VI FÓRUM | 10.12.2015

12342612_1654335604806582_7887408290525604251_nA sexta reunião do Fórum da Cidadania debruçou-se sobre o tema das migrações e da diversidade cultural. Como forma de assinalar o Dia Internacional dos Direitos Humanos, a parceria promotora do projeto “Uma Aventura no Mundo da Cidadania” quis trazer o tema para o centro do diálogo, como forma de contribuir para o esclarecimentos de dúvidas e receios levantados, quer pela perspetiva da vinda de pessoas refugiadas para o concelho, quer pelo mediatismo do tema.

Esta reunião aconteceu na noite do dia 10 de dezembro, no Centro Cultural de Vila Nova de Tazem, e reuniu cerca de 30 pessoas numa conversa informal e esclarecedora. A iniciativa contou com a presença de Maria Paula Neves do Grupo do Instituto Politécnico da Guarda (IPG) da Rede de Ensino Superior para a Mediação Intercultural (RESMI) e do informado contributo de Filipa Silvestre do Conselho Português para os Refugiados. O diálogo centrou-se assim na questão das pessoas refugiadas, havendo uma clara explicação da legislação e do processo de proteção internacional, clarificando o estatuto de Refugiado tal como consagrado na Convenção de 1951, e chamando a atenção para o facto deste direito humano estar também consagrado na Declaração Universal dos Direitos Humanos (art. 14.º) e na Constituição da República Portuguesa (art. 33.º). Sublinhou o facto de serem “pessoas com medo” que, muitas vezes, fruto das redes que usam para conseguir fugir, nem sabem a que país estão a chegar.

Houve ainda tempo para se partilhar experiências acerca de convívio intercultural e foram várias as pessoas presentes com histórias muito positivas para contar. Ao mesmo tempo, reconheceu-se que a diversidade acarreta desafios mas que, apesar de parecer, estes não são novos no nosso país. Em Portugal, há hoje pessoas de 170 nacionalidades diferentes e há bairros e escolas multiculturais a funcionar com sucesso há mais de uma década. “É trazer o mundo para nossa casa”, disse uma professora participante, frisando como pode ser gratificante e enriquecedor do processo educativo.

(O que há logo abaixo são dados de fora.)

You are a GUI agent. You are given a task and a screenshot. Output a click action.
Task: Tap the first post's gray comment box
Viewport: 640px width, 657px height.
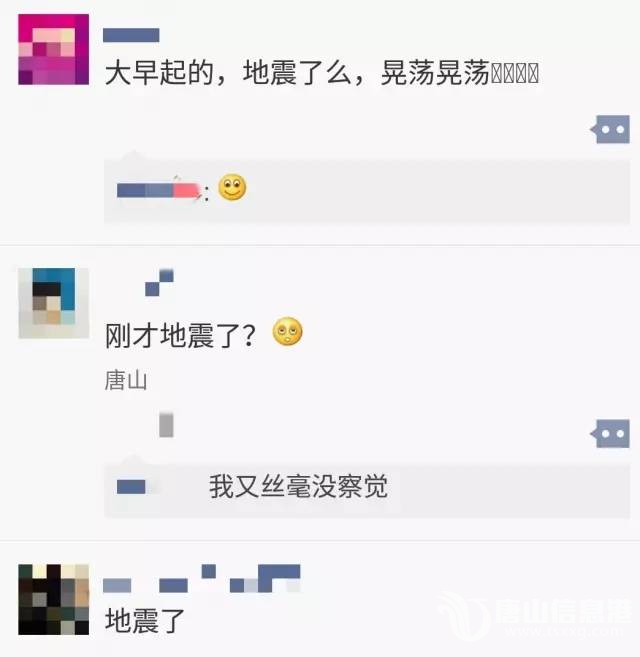tap(367, 191)
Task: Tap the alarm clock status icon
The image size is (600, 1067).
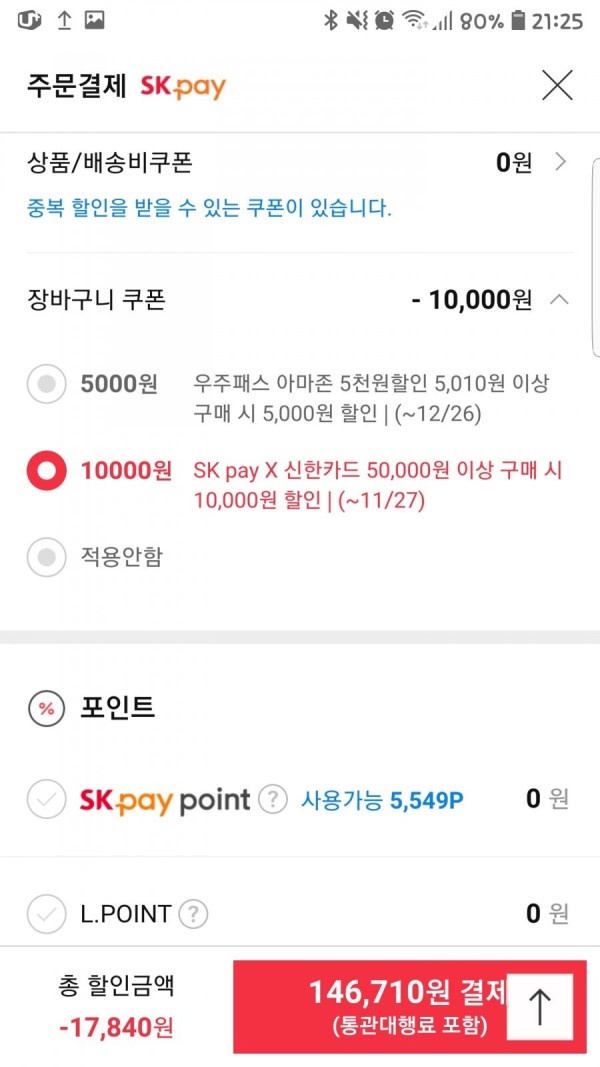Action: pos(384,20)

Terminou-se relembrando que, no dia 10 de dezembro de 1948, se inaugurou uma cultura universal de direitos humanos assente no reconhecimento da dignidade e igualdade humana. No entanto para que este seja uma realidade, temos ainda de lavar muitos “carimbos” que se colam às caras das mais diferentes pessoas, como nos conta a história “Cidade das Pessoas Carimbadas”, escrita pelo Dr. António Ferreira e lida neste Fórum pelo Rui da Eufrázia.